In a paper that is going to be presented at IMACC 2019 in December, we, in cooperation with Behzad Abdolmaleki (University of Tartu, Estonia) and Hamidreza Khoshakhlagh (Aarhus University, Denmark), have investigated new directions in constructing a very fundamental tool for cryptographic protocols, namely commitment schemes. Before we briefly discuss the results of our work, we will briefly recall what a commitment scheme actually is.

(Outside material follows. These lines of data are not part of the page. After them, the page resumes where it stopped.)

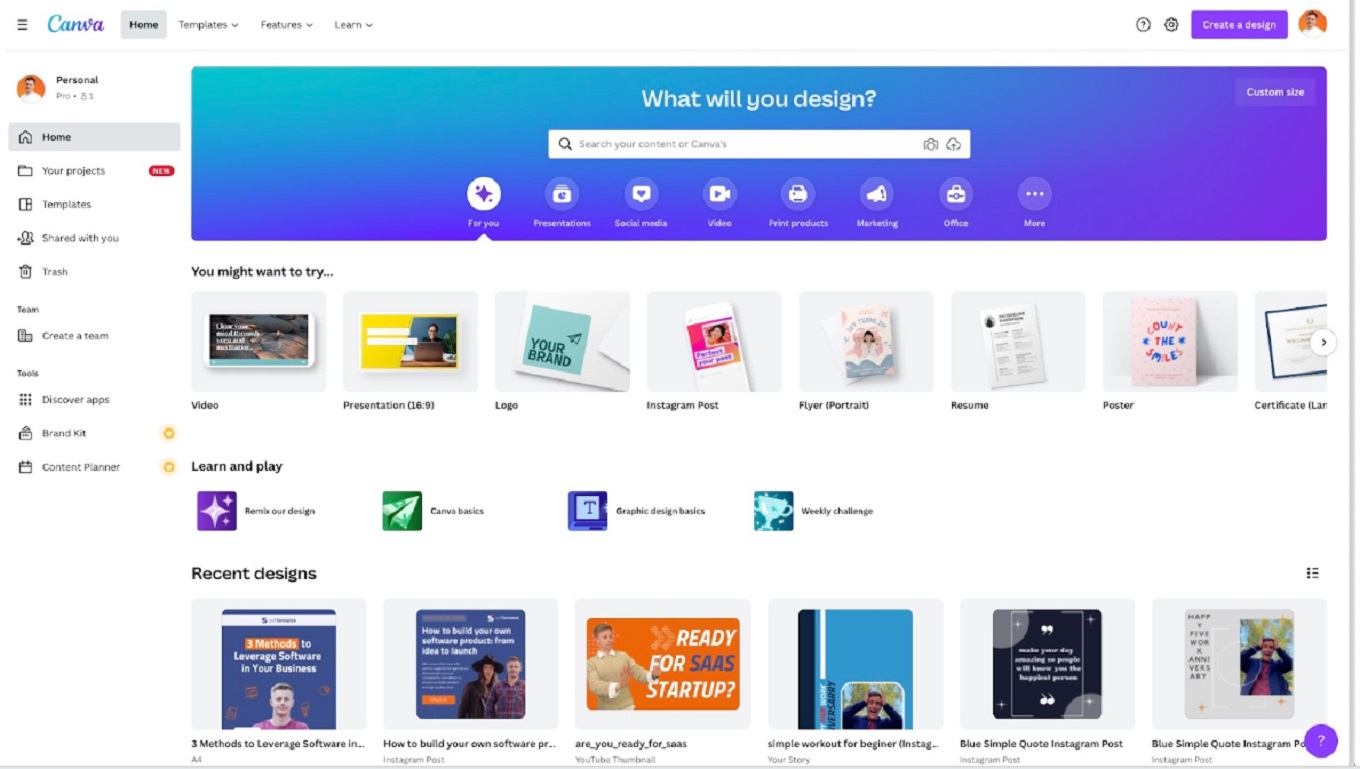The height and width of the screenshot is (769, 1360).
Task: Open the Video category icon
Action: coord(719,194)
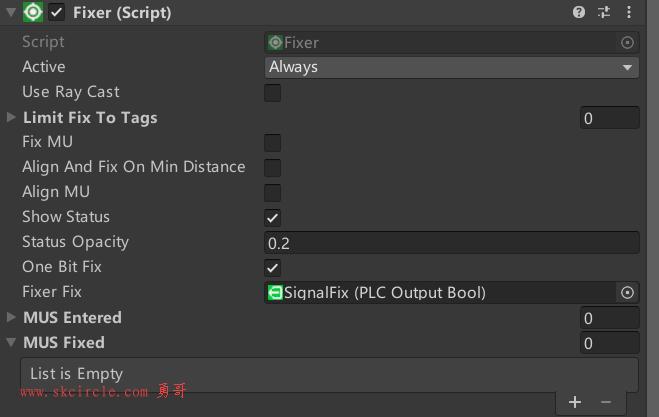Image resolution: width=659 pixels, height=417 pixels.
Task: Enable the Use Ray Cast checkbox
Action: coord(272,92)
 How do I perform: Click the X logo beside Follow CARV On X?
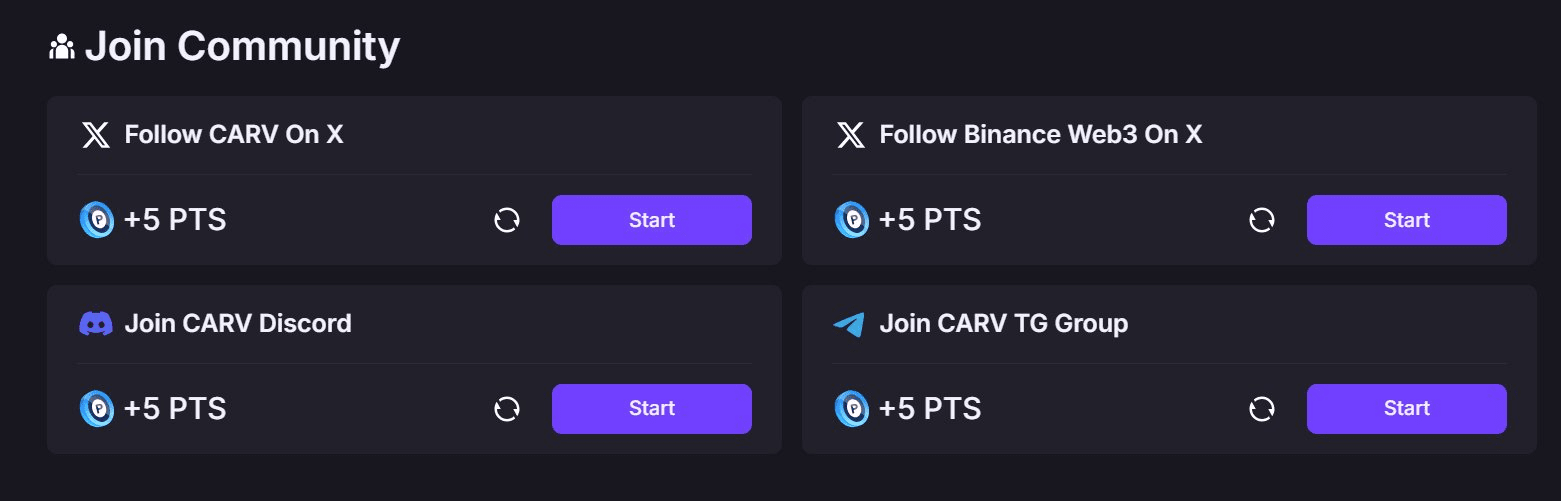96,135
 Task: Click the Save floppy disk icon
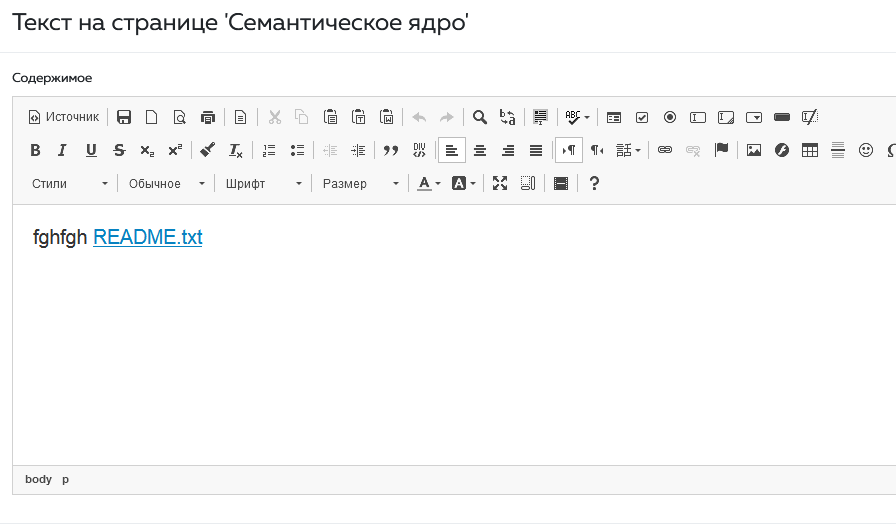124,117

Let us assume that there are two parties, Alice (acting as a sender) and Bob (acting as a receiver), and they run a protocol as follows. Alice passes an analogue of a locked box including some secret message to Bob. When Alice then later reveals her secret message with a key (the so called opening information) to open the box, Bob obtains the message. The fundamental properties are that it should be guaranteed that Alice cannot change her mind in a way that the box reveals some different message than the one initially put into the box (the so called binding property) and that Bob must not learn any information about the message inside the box before it obtains the key to unlock the box and see the message (the so called hiding property).
For many cryptographic applications it is required that commitments are secure in a strong model called the Universal Composability (UC) framework. In this framework, commitments need to additionally provide strong properties called extractability and equivocability. Extractability requires that there exists some trapdoor which allows to extract the message from the commitment (without knowing the opening information). Equivocability requires that there exists a trapdoor which allows to open a given commitment to any message.

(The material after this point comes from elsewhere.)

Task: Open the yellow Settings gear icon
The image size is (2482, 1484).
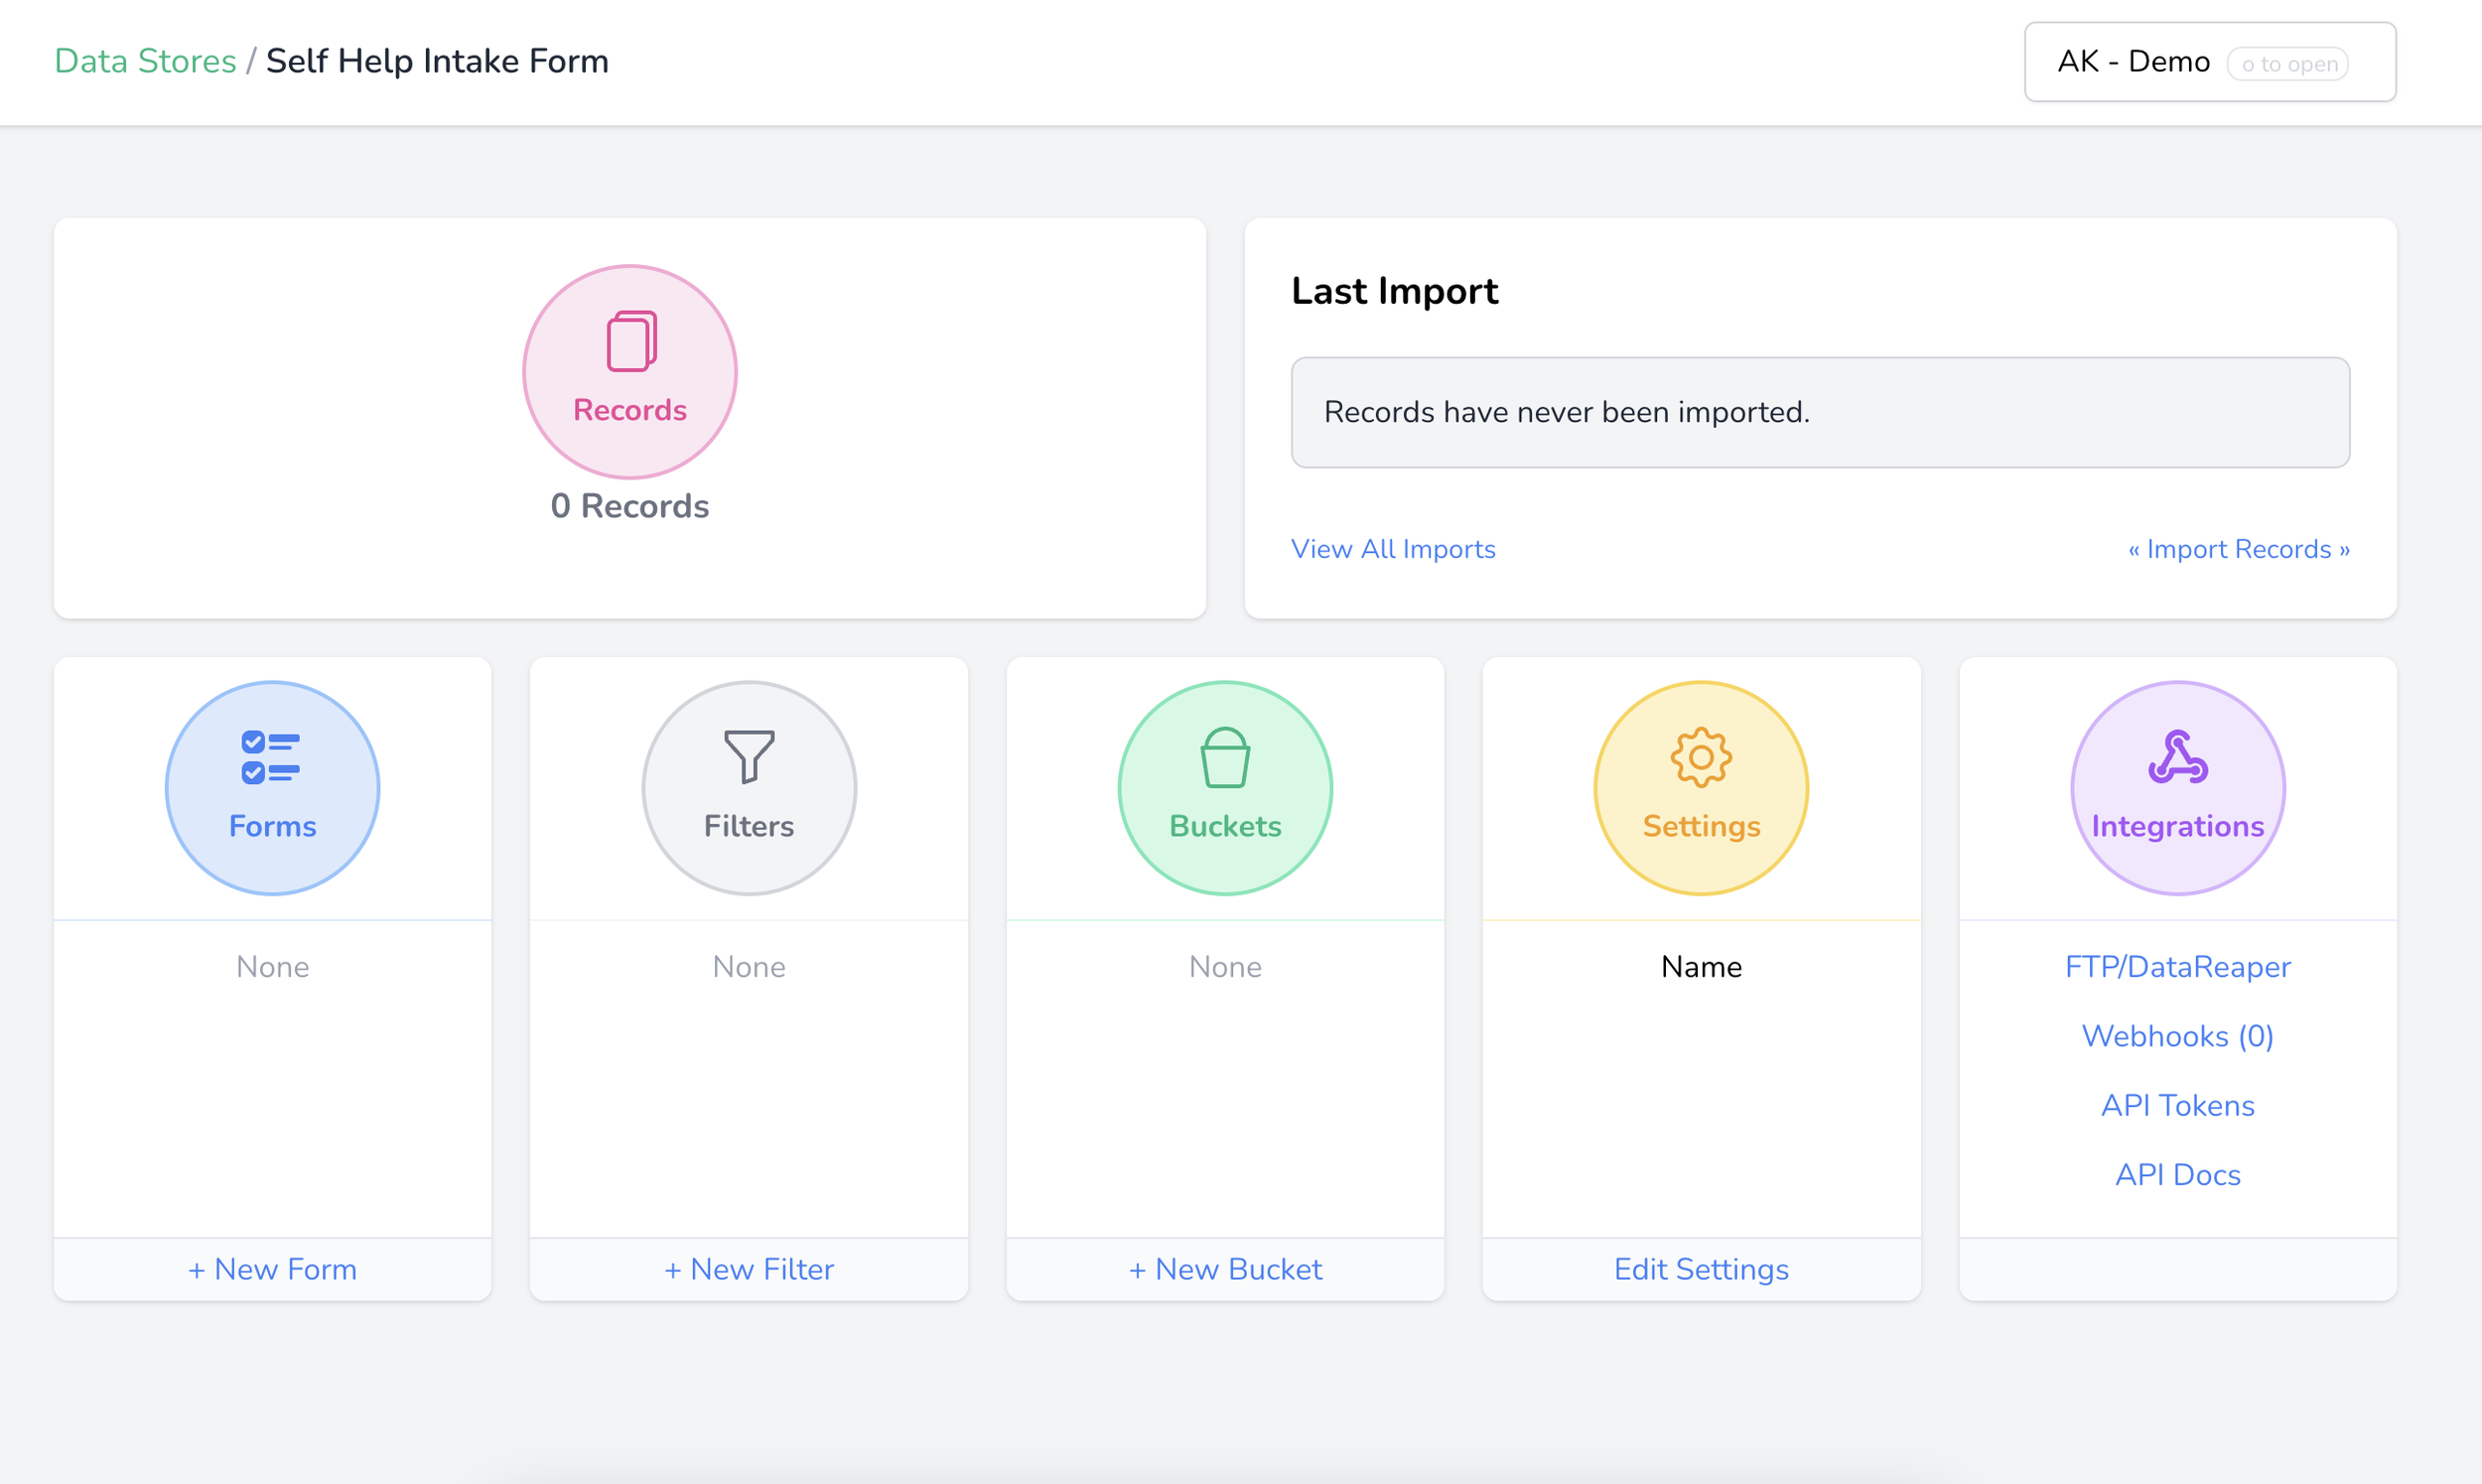Action: [x=1701, y=787]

In our work we introduce a novel variant of so called smooth projective hash functions (SPHFs), which we call publicly computable SPHFs (PC-SPHFs), and show how they can be used to construct commitments in the UC framework. We also show that concrete instantiations of PC-SPHFs yield the most efficient UC-secure commitments to date.
An interesting open question is the construction of the proposed primitive (PC-SPHFs) for the class of lattice-based languages, which would give us a conjectured post-quantum secure construction of UC commitments.

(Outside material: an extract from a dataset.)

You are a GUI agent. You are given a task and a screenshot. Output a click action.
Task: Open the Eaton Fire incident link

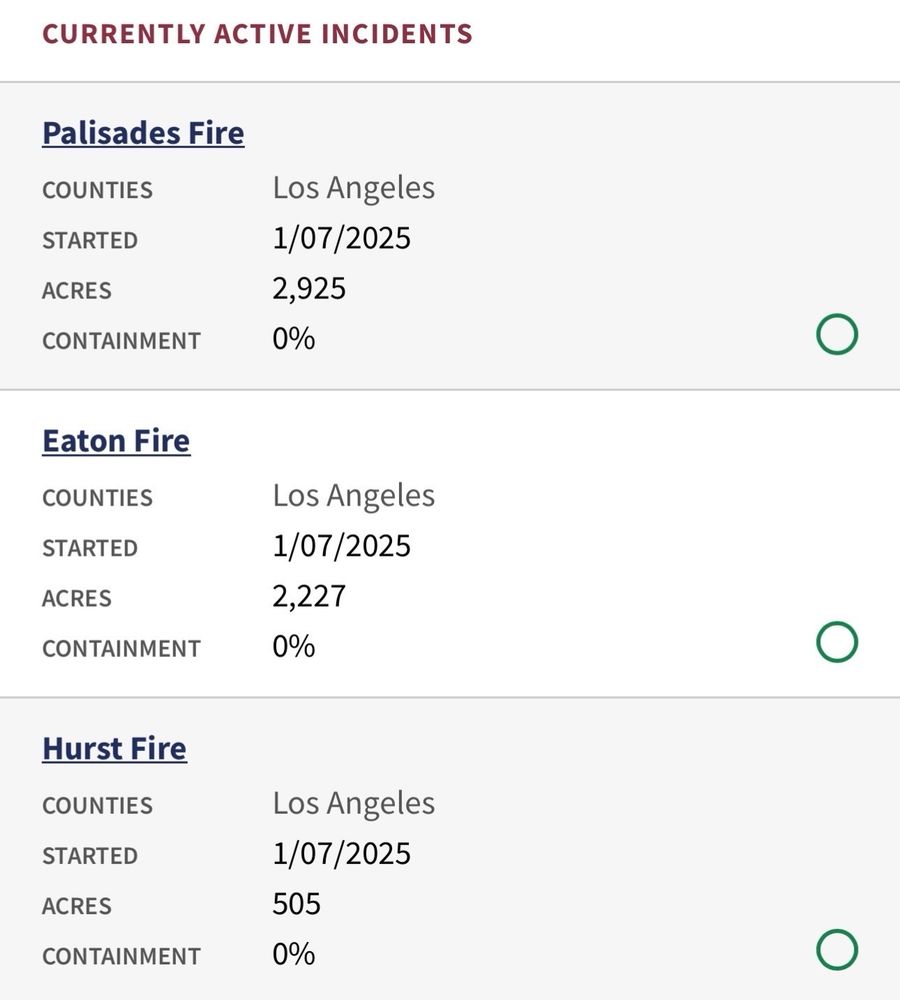pyautogui.click(x=116, y=441)
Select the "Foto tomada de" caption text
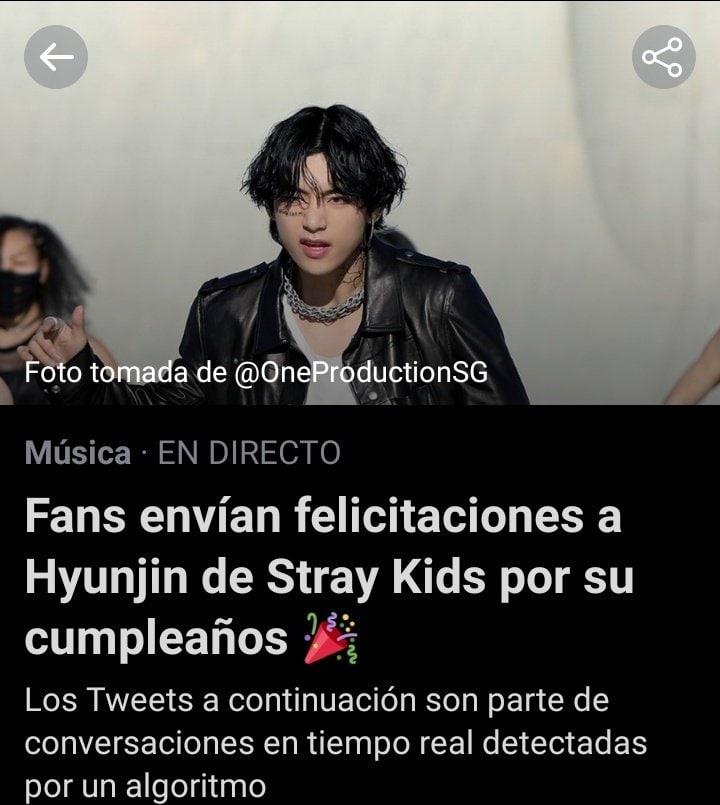 pos(125,372)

The full version of the paper to be published in the procceedings of IMACC 2019, appearing in the Lecture Notes in Computer Science (LNCS) series by Springer, is freely available on the IACR Cryptology ePrint Archive.
The paper: Behzad Abdolmaleki, Hamidreza Khoshakhlagh, Daniel Slamanig: A Framework for UC-Secure Commitments from Publicly Computable Smooth Projective Hashing. 17th IMA International Conference on Cryptography and Coding - IMACC 2019, 16-18 December 2019, Oxford, UK.